I thought I might go a bit old-school and look at the banking sector.  Not much discussion has happend lately on the banking sector.  Banking stocks have always played a big part in my portfolio.... I pretty much had shares in all of the major ones but have realised profits (I do admit a bit too early in some cases) and now reduced to only ANZ and NAB.  What are everyones thoughts on how the sector will perform next year?  Will it be a dud?  Most analysts are certainly quite clear as they only forecast a very small EPS growth - if at all.    
What's everyone's though on the banking sector and its outlook for the next year??  Will it be a repetition of what we saw in 2002&2003? Looking forward to some discussion...


----------



## Stan 101 (7 July 2006)

I don't know but I'm happy with BOQs little rally at the moment.. Let's hope it keeps running....


----------



## Warren Buffet II (12 July 2006)

I like CBA and SUN they are the best position in the market at the moment and IMO are cheap in comparison to others.

WBII


----------



## Realist (12 July 2006)

Be careful about banks in NZ.  NAB -> BNZ,  CBA -> ASB etc.

They're in for hard time me thinks.  Housing downturn, dollar falling etc.

Kiwis are highly leveraged - large mortgages, not much super or savings.


----------



## pacer (14 August 2006)

Went short on thursday CBA...........2-3% down today...thanks


----------



## rozella (14 August 2006)

CBA was quoted exdividend today, dividend 130.0/share, fully franked 55.71/share.


----------



## michael_selway (14 August 2006)

rozella said:
			
		

> CBA was quoted exdividend today, dividend 130.0/share, fully franked 55.71/share.




Does that mean PACER has to pay back the dividend to the "owner" for his short on CBA?

thx

MS


----------



## pacer (14 August 2006)

Got out first thing with a profit and went short again at 44.80....got some more falls in it yet me thinks....$41 target for my estimates by the end of next week....then a rise or some volatility. I think the peak we just had was too much and will be slightly over compensated for to $41 easily, especily with thier exposure to housing etc,...will stay short again till a definite turn around occours....following the trend.

Of course I do hate getting in at the bottom of a fall, and making a fool of myself....but I have good % hit rate on my trades to make up for the losses.


----------



## rozella (14 August 2006)

michael_selway said:
			
		

> Does that mean PACER has to pay back the dividend to the "owner" for his short on CBA?
> 
> thx
> 
> MS



That is usually the case MS, but pacer should be able to fill us in with the actuals.

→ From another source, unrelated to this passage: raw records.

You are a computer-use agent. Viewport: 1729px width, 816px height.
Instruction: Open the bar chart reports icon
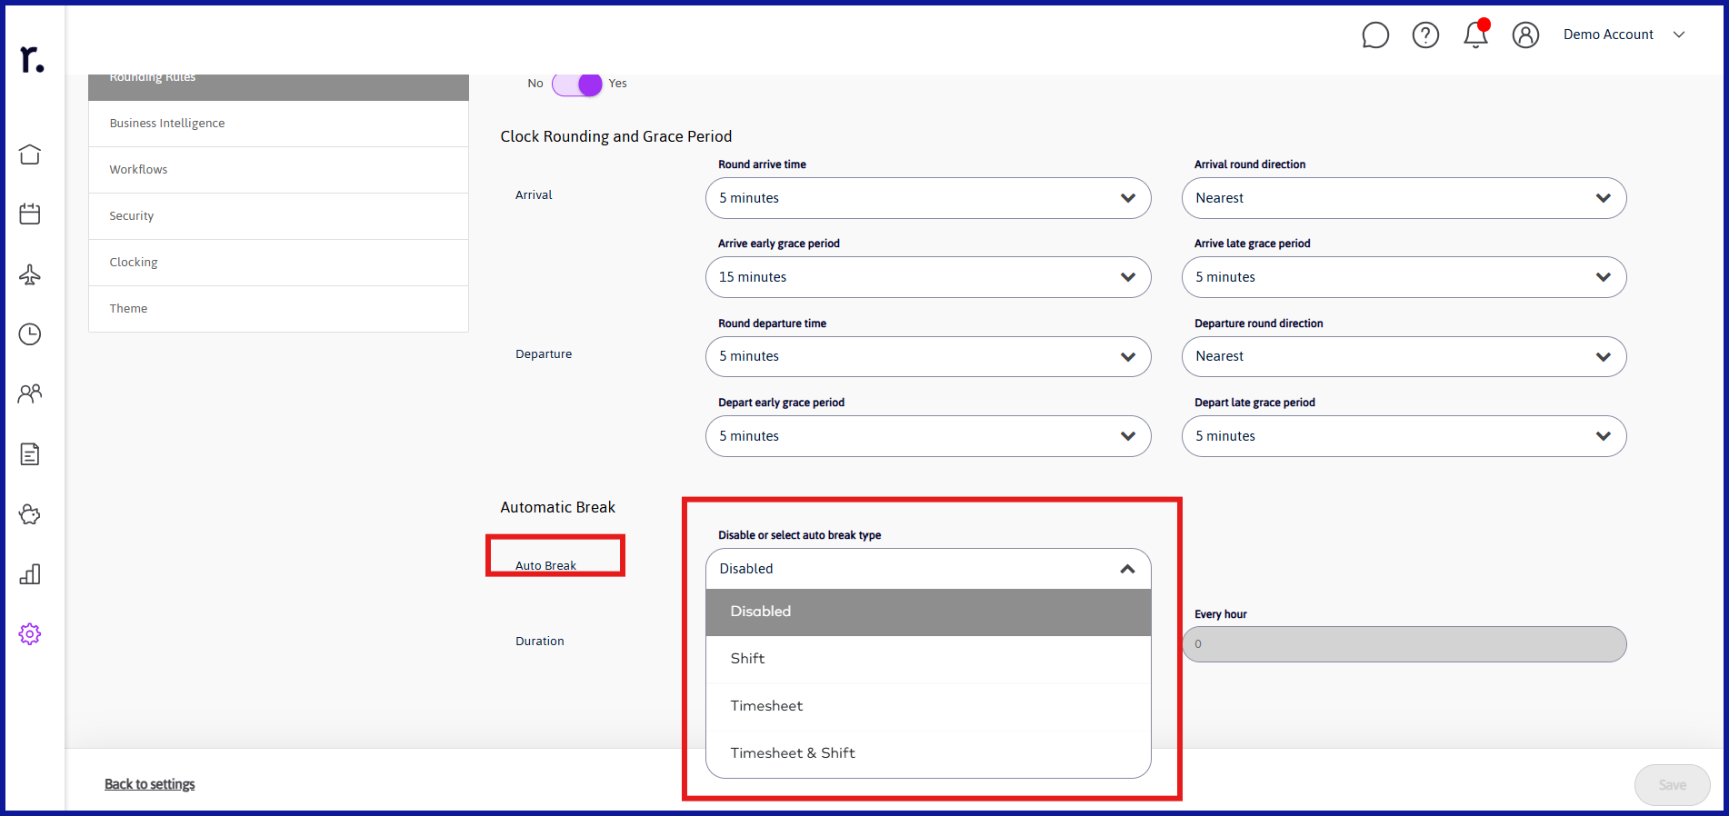click(x=30, y=574)
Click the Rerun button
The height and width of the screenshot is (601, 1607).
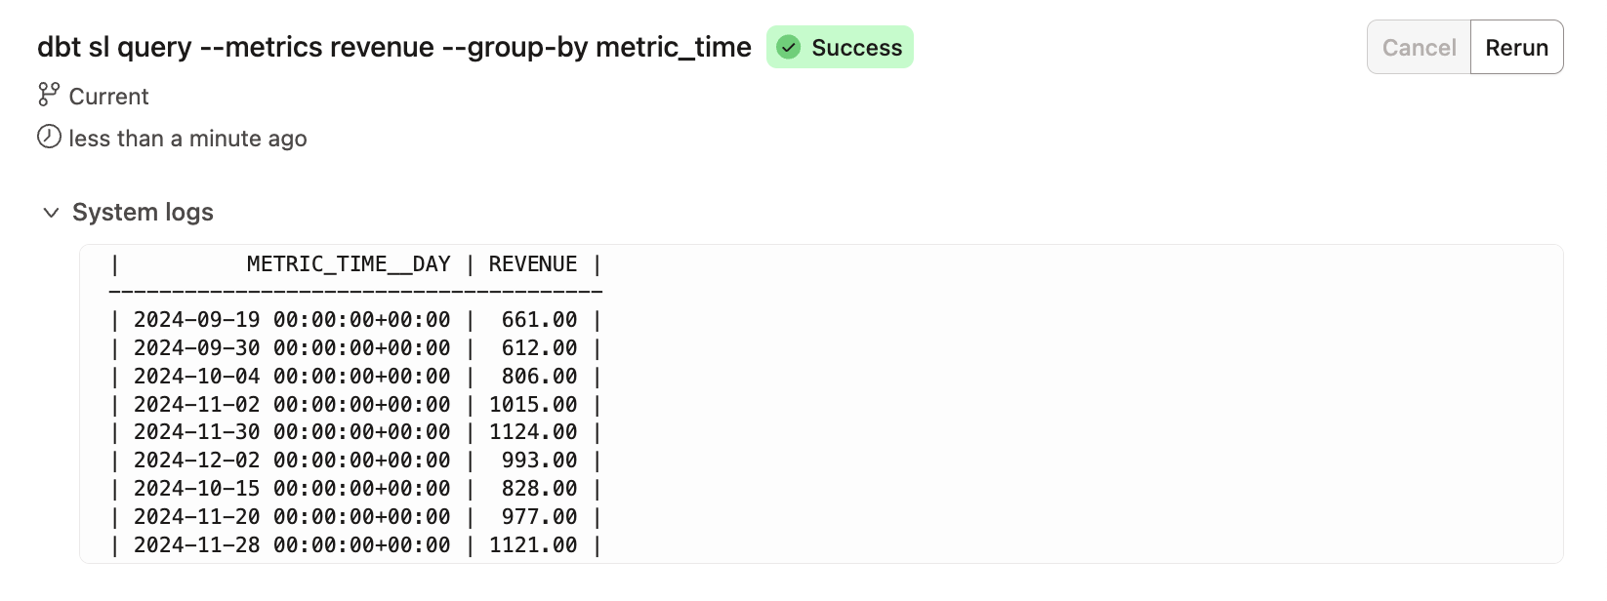pyautogui.click(x=1516, y=46)
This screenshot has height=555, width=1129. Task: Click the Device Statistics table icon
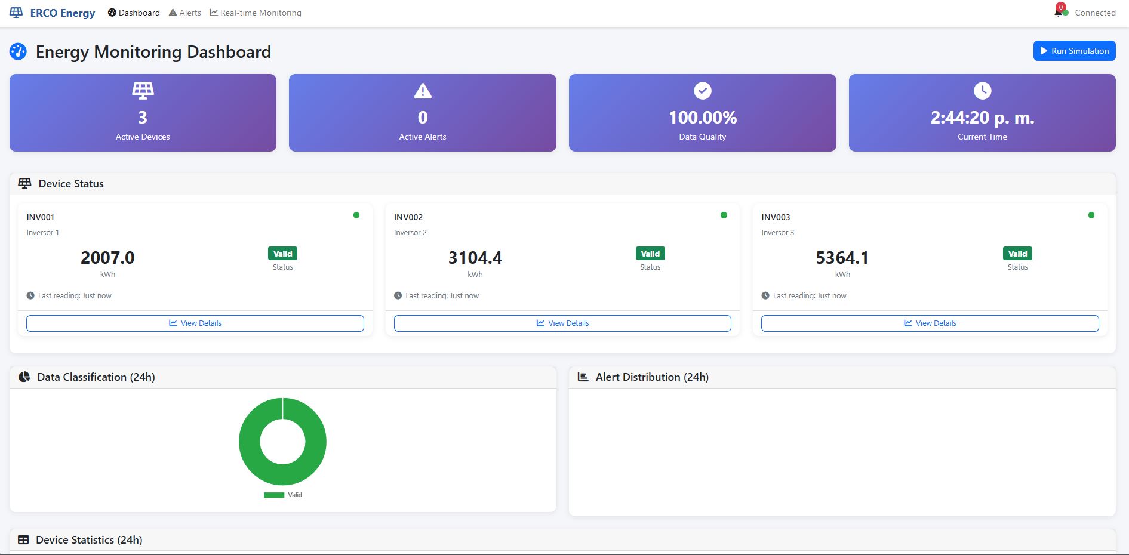pyautogui.click(x=23, y=540)
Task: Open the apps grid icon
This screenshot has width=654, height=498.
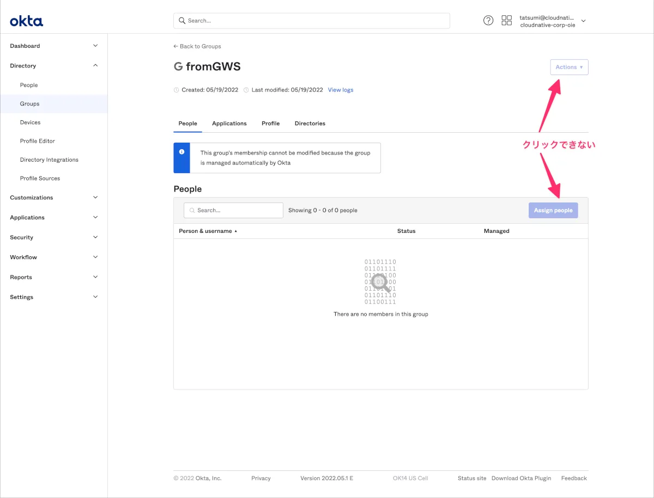Action: tap(506, 21)
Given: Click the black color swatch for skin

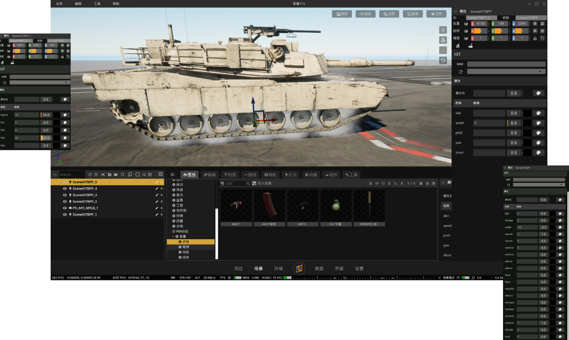Looking at the screenshot, I should click(527, 113).
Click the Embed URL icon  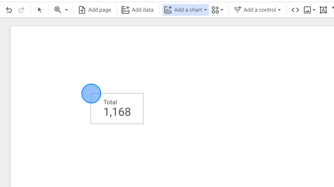click(x=295, y=10)
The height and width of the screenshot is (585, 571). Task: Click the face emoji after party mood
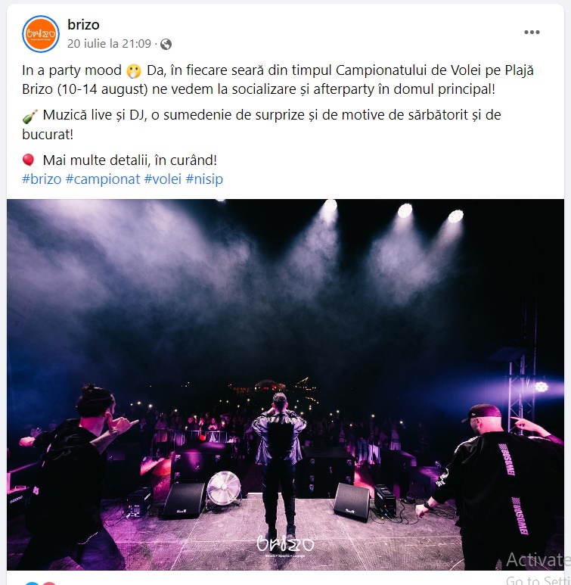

I thought CBA went very well today as I was allowing for a drop of div + fc = 186.0/share....its falling back atm, but down 125.0 as I type.


----------



## pacer (15 August 2006)

Yep I had to pay the divvy but the drop more than offset this.......I also thought it might bounce back up so got out as was not sure how much it would go....should have reversed my position for a couple of hours then reversed again.......could have make a few thou......trends for ex-div are reasonably predictable and a good way to make a quick buck.

Offer put to GAS at $2.88...caused CBA  to drop!....good purchase in these times, but still staying short on CBA till the graph turns.....or confidence returns to the market....another red day today.


----------